Moreover, I think the team members have to have empathy, honesty, and optimism for each other. Clearly, cooperative teams are more performant than non-cooperative teams. Being cooperative comes from being empathetic.

On Snowflake

  1. If you know SQL, you can use Snowflake. This is fantastic because SQL is a familiar paradigm for most people in the data world.
  2. Snowflake scales according to your constraints. More specifically, your compute and storage can scale on-demand independently. Users pay for utilization, so they don’t have to pre-buy a huge amount of capacity and anticipate what their customers might do in the future.

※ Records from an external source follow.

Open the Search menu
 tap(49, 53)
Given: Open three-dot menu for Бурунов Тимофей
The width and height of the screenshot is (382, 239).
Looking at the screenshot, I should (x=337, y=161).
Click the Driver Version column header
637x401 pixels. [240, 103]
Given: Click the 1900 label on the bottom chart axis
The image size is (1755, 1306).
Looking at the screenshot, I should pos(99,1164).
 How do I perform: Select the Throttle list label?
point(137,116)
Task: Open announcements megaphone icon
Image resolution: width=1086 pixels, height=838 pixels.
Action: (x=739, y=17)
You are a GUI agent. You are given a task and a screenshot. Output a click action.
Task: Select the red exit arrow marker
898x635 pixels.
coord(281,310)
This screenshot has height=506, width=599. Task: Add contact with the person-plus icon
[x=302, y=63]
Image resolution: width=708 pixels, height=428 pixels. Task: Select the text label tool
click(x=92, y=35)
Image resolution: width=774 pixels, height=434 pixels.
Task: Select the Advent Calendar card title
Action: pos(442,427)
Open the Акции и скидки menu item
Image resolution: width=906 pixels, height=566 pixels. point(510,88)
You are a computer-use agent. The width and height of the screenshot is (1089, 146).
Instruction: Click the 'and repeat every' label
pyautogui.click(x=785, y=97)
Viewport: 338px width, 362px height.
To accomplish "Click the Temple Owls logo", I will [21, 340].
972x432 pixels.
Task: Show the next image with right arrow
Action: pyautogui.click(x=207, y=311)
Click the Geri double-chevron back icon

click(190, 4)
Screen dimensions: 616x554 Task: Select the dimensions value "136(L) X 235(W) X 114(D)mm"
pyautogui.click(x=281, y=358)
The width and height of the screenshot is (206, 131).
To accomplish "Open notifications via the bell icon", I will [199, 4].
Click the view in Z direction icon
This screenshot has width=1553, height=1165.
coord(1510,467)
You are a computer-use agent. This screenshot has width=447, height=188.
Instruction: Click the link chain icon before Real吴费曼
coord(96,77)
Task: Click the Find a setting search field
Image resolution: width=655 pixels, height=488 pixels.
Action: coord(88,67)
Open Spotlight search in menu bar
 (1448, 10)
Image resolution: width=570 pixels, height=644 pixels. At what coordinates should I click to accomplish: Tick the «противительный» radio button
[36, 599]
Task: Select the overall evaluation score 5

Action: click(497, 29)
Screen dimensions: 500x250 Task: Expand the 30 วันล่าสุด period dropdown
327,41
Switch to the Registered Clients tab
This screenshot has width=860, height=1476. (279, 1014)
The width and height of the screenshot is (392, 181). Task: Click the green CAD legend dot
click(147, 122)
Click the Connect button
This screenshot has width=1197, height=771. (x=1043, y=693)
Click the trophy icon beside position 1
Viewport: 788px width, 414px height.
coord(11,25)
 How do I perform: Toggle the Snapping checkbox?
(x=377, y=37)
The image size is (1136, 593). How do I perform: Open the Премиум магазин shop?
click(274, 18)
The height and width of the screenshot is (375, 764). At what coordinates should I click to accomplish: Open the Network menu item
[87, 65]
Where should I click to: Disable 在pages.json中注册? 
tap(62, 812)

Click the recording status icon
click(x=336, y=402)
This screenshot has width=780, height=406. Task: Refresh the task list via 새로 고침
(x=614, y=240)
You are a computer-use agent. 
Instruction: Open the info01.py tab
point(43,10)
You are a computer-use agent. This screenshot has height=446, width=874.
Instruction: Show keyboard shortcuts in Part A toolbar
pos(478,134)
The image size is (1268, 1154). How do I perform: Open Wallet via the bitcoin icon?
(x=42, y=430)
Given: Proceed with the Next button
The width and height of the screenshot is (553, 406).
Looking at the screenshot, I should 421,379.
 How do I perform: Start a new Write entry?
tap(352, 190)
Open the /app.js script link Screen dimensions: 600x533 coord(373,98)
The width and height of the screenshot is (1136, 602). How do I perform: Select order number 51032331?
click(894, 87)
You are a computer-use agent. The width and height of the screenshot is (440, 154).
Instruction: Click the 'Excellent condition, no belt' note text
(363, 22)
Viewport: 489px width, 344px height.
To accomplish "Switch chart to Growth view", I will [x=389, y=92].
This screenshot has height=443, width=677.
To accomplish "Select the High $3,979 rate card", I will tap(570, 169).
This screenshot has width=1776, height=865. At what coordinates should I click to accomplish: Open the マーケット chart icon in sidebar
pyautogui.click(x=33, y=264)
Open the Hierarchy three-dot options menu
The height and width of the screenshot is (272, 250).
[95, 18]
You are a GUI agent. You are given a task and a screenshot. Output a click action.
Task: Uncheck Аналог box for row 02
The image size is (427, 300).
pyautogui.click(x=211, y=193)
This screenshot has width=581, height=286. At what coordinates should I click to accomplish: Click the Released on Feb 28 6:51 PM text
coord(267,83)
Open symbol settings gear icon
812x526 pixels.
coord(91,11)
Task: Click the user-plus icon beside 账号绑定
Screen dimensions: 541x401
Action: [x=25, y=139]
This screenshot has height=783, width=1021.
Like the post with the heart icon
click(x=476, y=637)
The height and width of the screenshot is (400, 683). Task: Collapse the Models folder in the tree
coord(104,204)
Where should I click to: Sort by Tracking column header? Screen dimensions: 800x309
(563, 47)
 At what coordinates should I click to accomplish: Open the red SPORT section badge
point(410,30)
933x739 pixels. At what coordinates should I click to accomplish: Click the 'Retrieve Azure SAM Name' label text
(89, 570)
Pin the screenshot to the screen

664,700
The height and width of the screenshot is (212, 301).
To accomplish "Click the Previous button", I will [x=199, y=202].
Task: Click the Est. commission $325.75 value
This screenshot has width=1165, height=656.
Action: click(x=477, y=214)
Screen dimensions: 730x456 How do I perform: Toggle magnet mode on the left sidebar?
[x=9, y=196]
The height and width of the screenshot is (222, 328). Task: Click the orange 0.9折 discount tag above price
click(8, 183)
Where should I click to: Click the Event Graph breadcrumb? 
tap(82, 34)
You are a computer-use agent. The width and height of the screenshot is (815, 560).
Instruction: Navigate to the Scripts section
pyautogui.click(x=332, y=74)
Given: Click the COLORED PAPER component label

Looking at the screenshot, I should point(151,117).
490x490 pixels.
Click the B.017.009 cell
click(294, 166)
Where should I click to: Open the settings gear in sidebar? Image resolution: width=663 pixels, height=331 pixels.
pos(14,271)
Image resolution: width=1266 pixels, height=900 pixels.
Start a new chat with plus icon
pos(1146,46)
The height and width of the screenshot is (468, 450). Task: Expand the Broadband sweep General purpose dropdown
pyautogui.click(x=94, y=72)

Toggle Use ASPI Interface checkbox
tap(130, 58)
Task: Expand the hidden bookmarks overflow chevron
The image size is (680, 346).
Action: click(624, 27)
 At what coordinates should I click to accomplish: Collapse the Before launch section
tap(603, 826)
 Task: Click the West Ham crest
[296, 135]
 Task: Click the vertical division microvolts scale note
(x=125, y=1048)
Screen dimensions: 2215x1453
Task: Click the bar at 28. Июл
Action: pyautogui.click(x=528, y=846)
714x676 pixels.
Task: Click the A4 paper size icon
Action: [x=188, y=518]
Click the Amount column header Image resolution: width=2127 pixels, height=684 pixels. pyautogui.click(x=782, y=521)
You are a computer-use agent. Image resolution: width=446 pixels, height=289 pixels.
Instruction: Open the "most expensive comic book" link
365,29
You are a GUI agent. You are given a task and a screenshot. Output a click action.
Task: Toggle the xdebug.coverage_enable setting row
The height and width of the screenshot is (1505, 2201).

From a compute perspective, Snowflake is great at parallelizing queries. Its performance tends to scale linearly with the size of the data. As engineers, we use to be frugal and parsimonious with compute resources. With Snowflake, we can bring more resources to bear to solve the problem that we have right now essentially for free.

On The ETL Tooling Landscape

I think these tools will become more horizontal. At the moment, there are tools that focus on specific components of the data stack, such as data ingestion, data transformation, dashboard creation, etc. As we can solve these problems well enough, we will go into a higher level of abstraction. Remember that the objective is to deliver insights by trials and actions. I believe practitioners will lean in DataOps and analytics engineering. We might even see “InsightOps” or “DecisionOps” to identify the constraints of delivering insights.

Getting data from different sources and bringing them into a data warehouse will be commoditized. Data integration vendors need to make data better known and understandable by mapping out the data terrains, creating data typography, and building a stable data foundation. Let’s start having mature conversations about the end-to-end knowledge graph within organizations.